─── Source records ───

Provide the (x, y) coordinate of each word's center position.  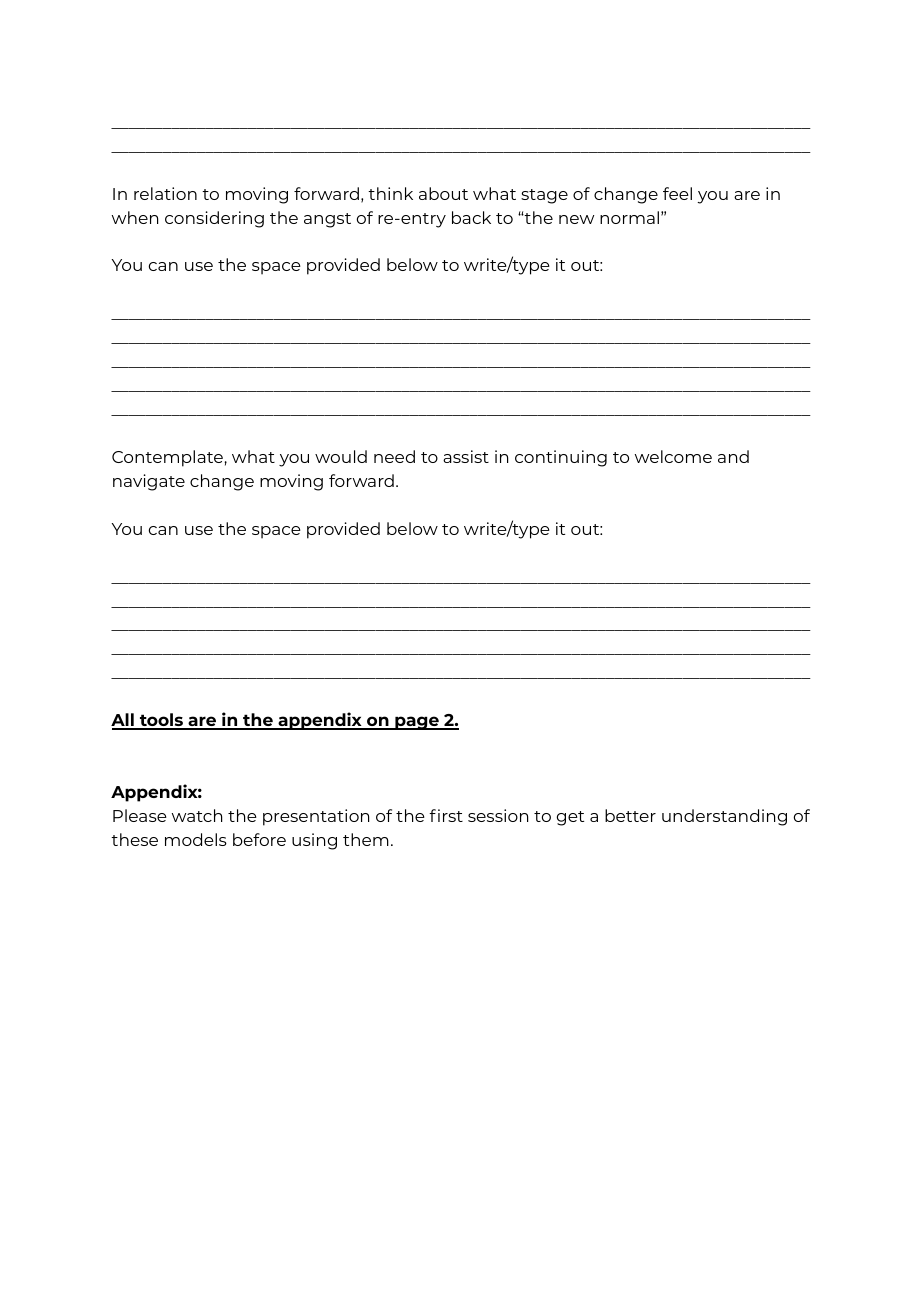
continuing (561, 458)
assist (466, 456)
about (443, 193)
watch (197, 815)
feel (677, 193)
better (630, 815)
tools (161, 721)
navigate (149, 482)
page (417, 723)
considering (214, 219)
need (394, 456)
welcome (673, 456)
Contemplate (167, 458)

───

Given exercise
Reproduce the entries above, switching "center position" to "midpoint" and keeping everything else unchanged. Leave the pictures out.

Final result
Provide the (x, y) coordinate of each word's midpoint.  
continuing (561, 458)
assist (466, 456)
about (443, 193)
watch (197, 815)
feel (677, 193)
better (630, 815)
tools (161, 721)
navigate (149, 482)
page (417, 723)
considering (214, 219)
need (394, 456)
welcome (673, 456)
Contemplate (167, 458)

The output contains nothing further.